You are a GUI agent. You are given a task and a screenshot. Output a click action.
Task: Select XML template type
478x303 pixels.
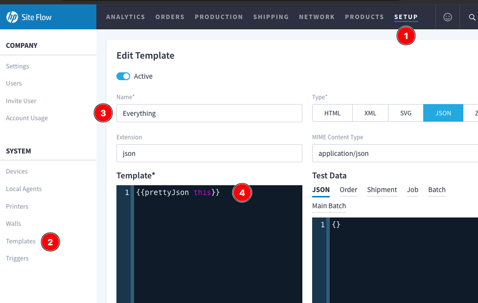click(370, 113)
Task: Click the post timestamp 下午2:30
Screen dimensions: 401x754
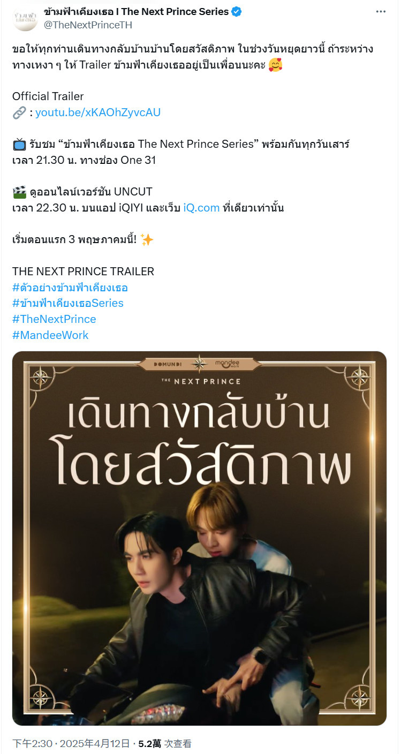Action: pyautogui.click(x=33, y=743)
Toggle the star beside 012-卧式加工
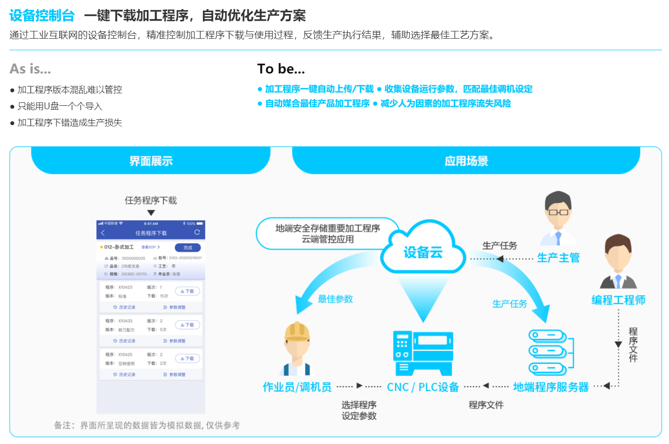Screen dimensions: 669x444 (102, 247)
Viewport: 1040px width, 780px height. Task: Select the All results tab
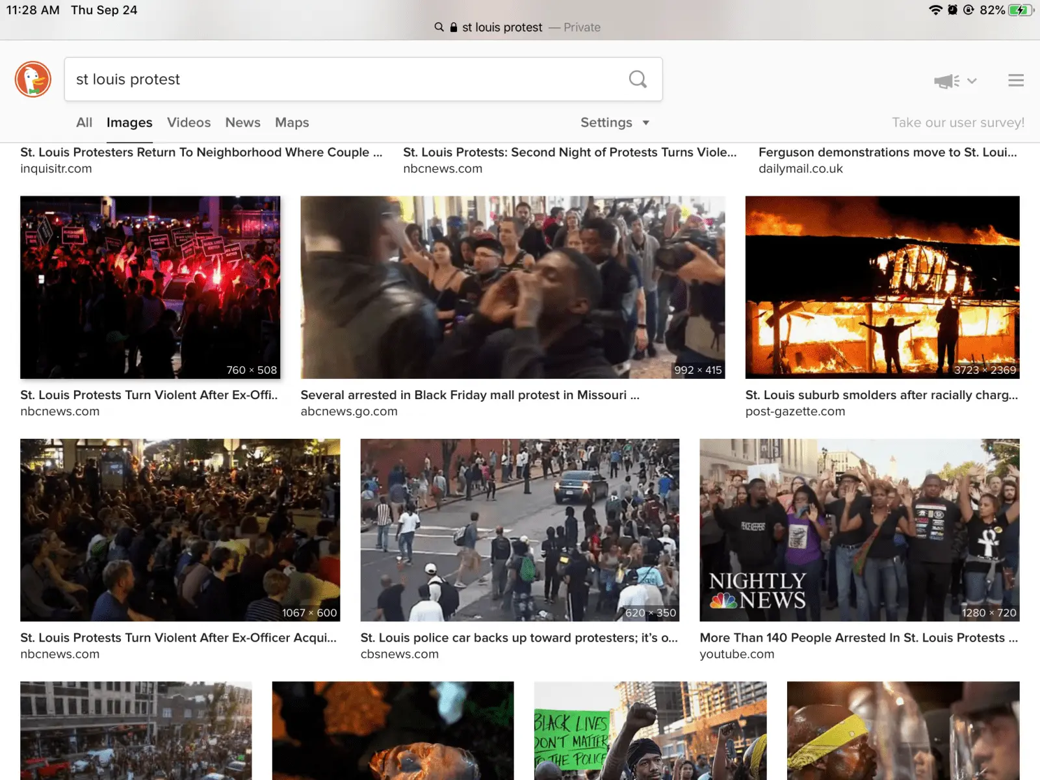click(x=84, y=123)
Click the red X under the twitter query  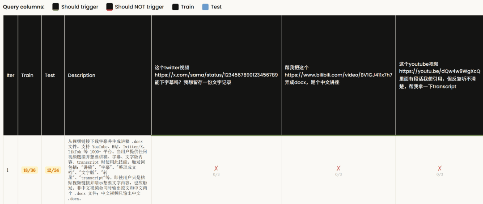tap(216, 168)
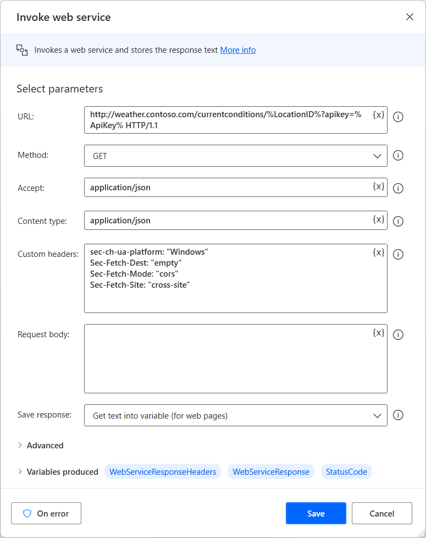Insert variable into the Request body

(378, 333)
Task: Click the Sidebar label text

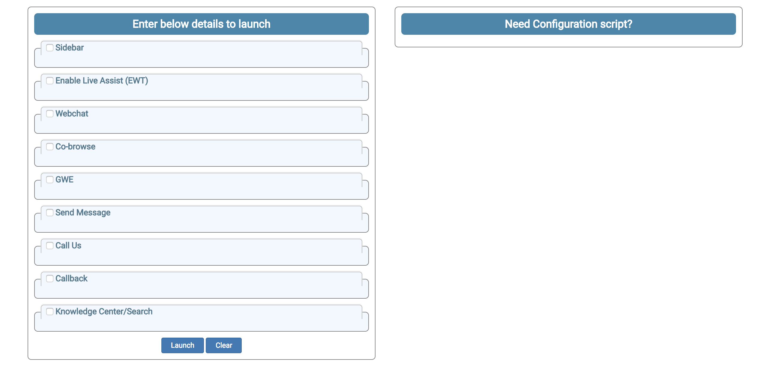Action: (x=70, y=48)
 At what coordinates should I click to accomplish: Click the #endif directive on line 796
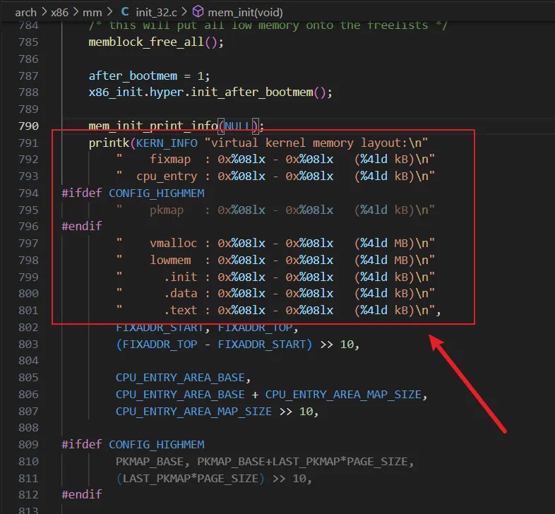click(x=81, y=227)
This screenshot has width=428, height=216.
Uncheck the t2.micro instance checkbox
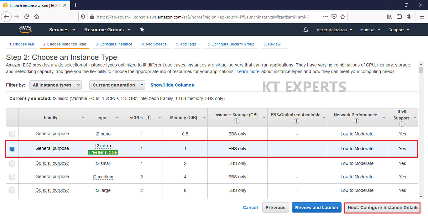coord(12,149)
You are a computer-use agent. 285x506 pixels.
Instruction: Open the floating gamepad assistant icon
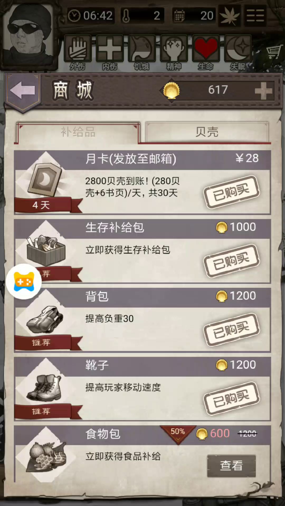pyautogui.click(x=24, y=281)
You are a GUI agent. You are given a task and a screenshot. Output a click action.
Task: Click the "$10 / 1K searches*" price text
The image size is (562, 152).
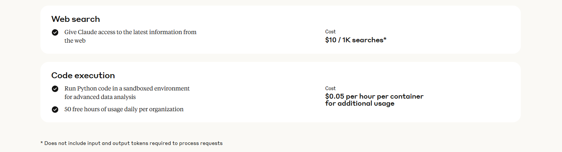pos(356,40)
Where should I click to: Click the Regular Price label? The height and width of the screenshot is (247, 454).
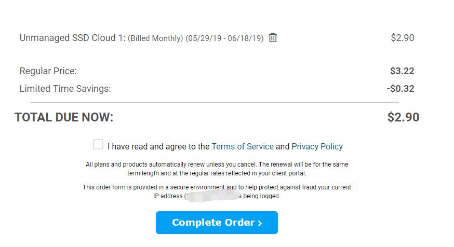(x=48, y=71)
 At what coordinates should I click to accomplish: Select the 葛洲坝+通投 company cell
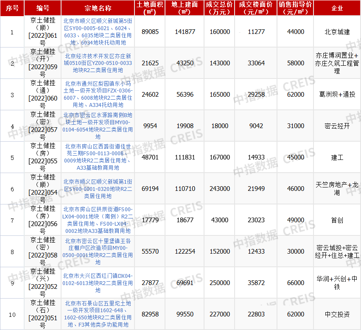pyautogui.click(x=337, y=95)
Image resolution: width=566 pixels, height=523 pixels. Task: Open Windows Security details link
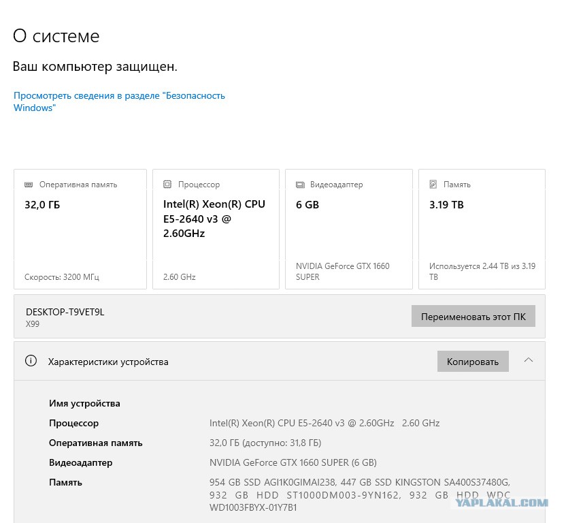(x=119, y=101)
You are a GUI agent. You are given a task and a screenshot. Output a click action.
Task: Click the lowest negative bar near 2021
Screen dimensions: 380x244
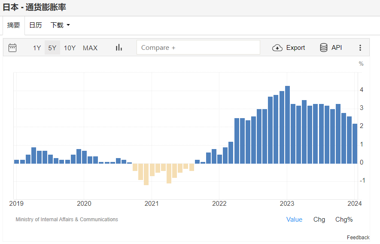[146, 174]
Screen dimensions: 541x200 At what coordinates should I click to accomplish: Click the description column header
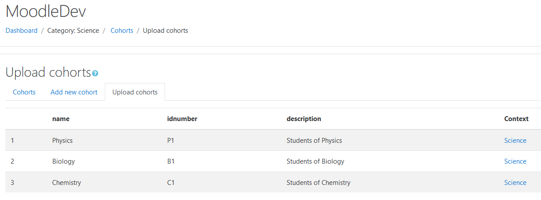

Work order: Set out nothing but the lines from the line with "on line 796" through the end of the material, reproduced exactly, both ends included, pictures omitted.

Result of this exercise:
 At what coordinates should I click to accomplish: Click the #endif directive on line 796
click(x=81, y=227)
This screenshot has width=428, height=216.
Uncheck the t2.micro instance checkbox
coord(12,149)
You are a computer-use agent. 285x506 pixels.
Instruction: Open the floating gamepad assistant icon
pyautogui.click(x=24, y=281)
You are a GUI agent. You are given a task and a screenshot. Output a click action.
Task: Click the "$10 / 1K searches*" price text
The image size is (562, 152).
pos(356,40)
Where should I click to: Click the Regular Price label? The height and width of the screenshot is (247, 454).
(x=48, y=71)
 At what coordinates should I click to accomplish: Select the 葛洲坝+通投 company cell
pyautogui.click(x=337, y=95)
Image resolution: width=566 pixels, height=523 pixels. Task: Open Windows Security details link
(x=119, y=101)
You are a GUI agent. You are given a task and a screenshot. Output a click action.
Task: Click the lowest negative bar near 2021
Screen dimensions: 380x244
[146, 174]
Screen dimensions: 541x200 At what coordinates should I click to accomplish: Click the description column header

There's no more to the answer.